I have been working on Lina’s story over the last couple of years, wandering through the streets of Carlton, imagining what it would have been like to live there fifty years ago. Carlton was a very different place in the 1950s, a refuge for migrants, first Jewish, then Italian, making a new life for themselves in the crowded little terrace houses, often crammed with several families and sometimes no proper bathrooms. Wealthy Melbournians looked down on Carlton as a filthy slum and there was pressure to have it razed to the ground. Others joked that by the late 1950s it was so heavily populated with Italians that you needed a passport to enter Lygon Street!

It was Carlton’s Italian history that I particularly wanted to explore in my writing. My partner’s family is from Italy and came out to Australia in the early 1950s, living in Carlton when they first arrived. When I met Raffaele, his family would regale me with stories of their early lives; some hilarious, others heartbreaking, but all of them so different to the childhood I’d experienced. When I was asked to write for the Our Australian Girl series I knew instantly that I wanted to write about an Italian-Australian girl growing up in Carlton as I already had so many great stories to inspire me.
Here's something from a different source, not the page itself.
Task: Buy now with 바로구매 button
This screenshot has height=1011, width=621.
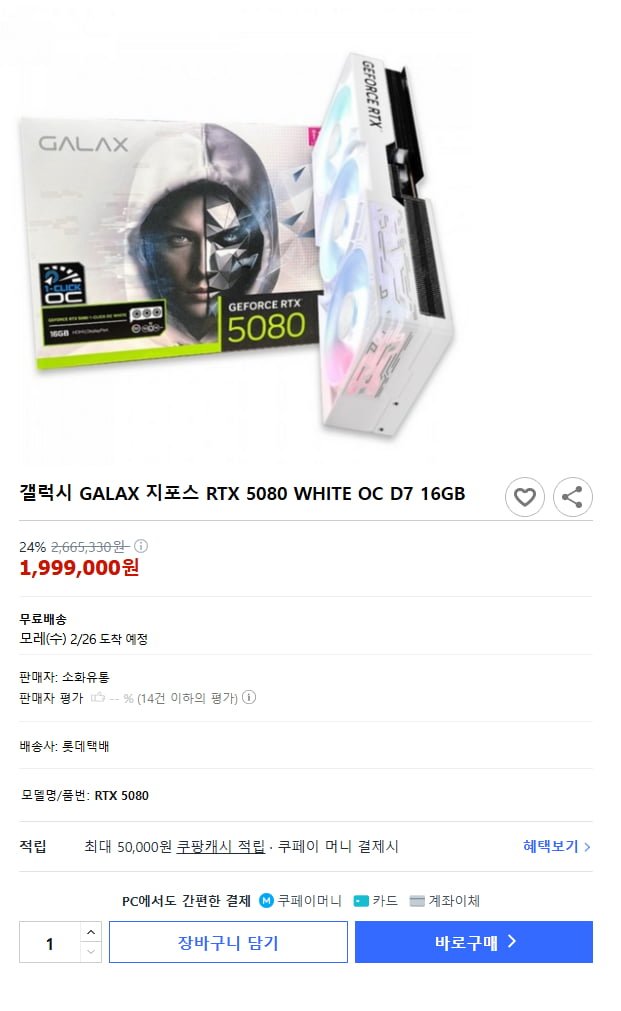Action: coord(474,942)
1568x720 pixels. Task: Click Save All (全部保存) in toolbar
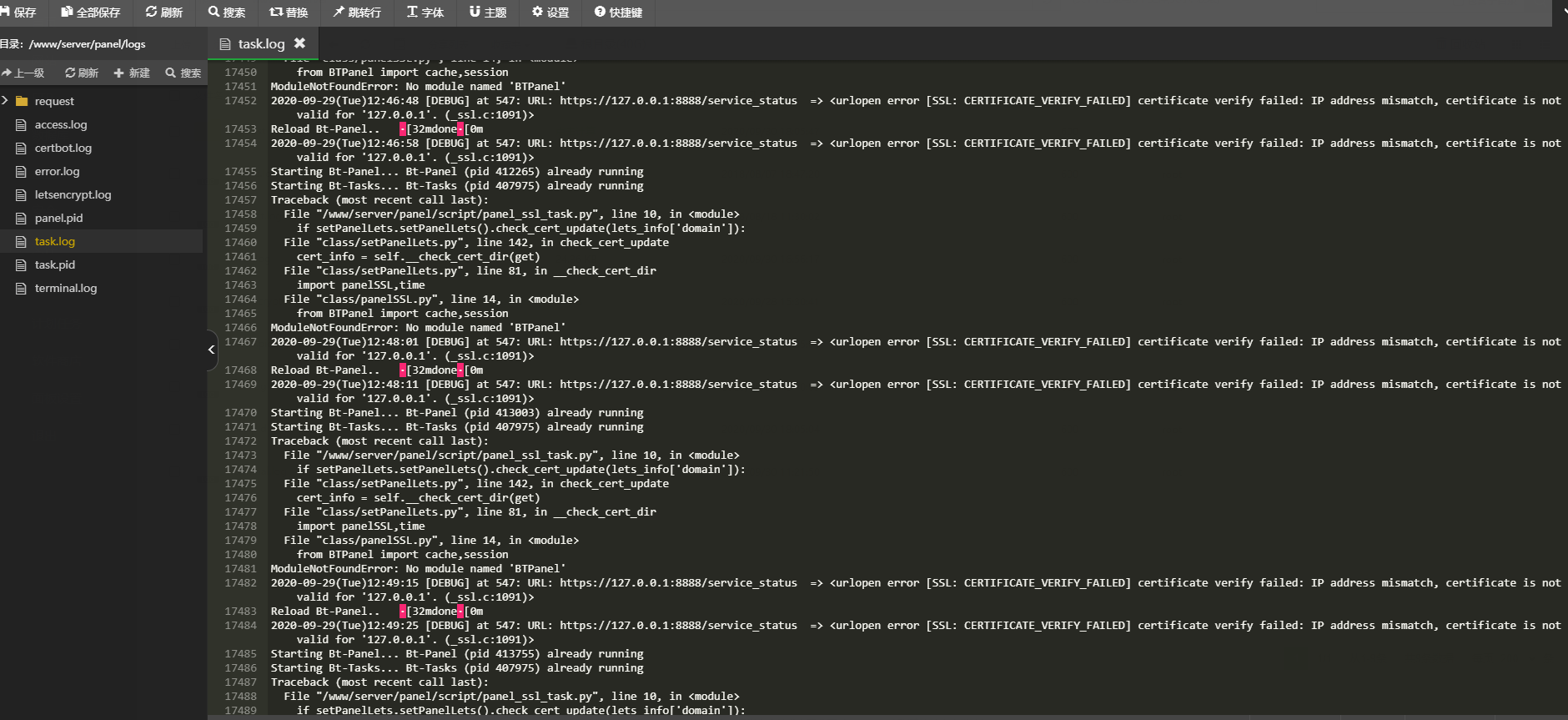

The year 1956 was a big one for Melbourne. Not only was it the year we hosted the Olympic Games, the first to be held in the Southern Hemisphere, but it also marked the arrival of television. I was particularly thrilled that these two momentous occasions happened to coincide, as I am embarrassed to admit I’m not a huge sports fan, but I am fascinated by the history of television! Another lovely thing about having 1956 as my designated year is that there are still plenty of people around I can talk to about this era (including a couple of very helpful Readings staff members!) I collected many stories orally but there was also a lot of information available on the internet including original footage of the Melbourne Olympics and our very first television broadcasts.

The Immigration Museum and the National Sports Museum at the MCG were also great sources of information and I found some fabulous books on the history of Carlton. My favourite was Per l’Australia: the story of Italian migration published by a division of Melbourne University Press, with heart-breakingly beautiful photographs from the archives of the Italian Historical Society (Co.As.It).

However, when I was touring schools in Darwin last year, I happened to mention to a teacher-librarian that I was researching the 1950s and the next day she brought me a whole stack of women’s magazines her husband had found under the linoleum in a house he was renovating. Of all the documents I had come across, these were the most revealing of Australian life at the time.



I am still only a third of the way through the series, editing book three and about to embark on book four, but already Lina and her family have become such a big part of my life. I can’t wander through the streets of Carlton without seeing things through Lina’s eyes and every time I look at an Italian woman in her sixties I picture her as a young girl, like Lina.

All my characters in all the books I have written feel real to me as I am writing them, but having spent so much time with Lina and her family and having lost myself so completely in the research, I would have to say Lina feels the most real of all. I know I will be relieved, but also a little sad, when I finish book four as it’s hard to leave a character’s world when you have spent so much time there. I have loved getting to know Lina, I hope you will love getting to know her, too.


Meet Lina

Cover image for Our Australian Girl: Meet Lina (Book 1)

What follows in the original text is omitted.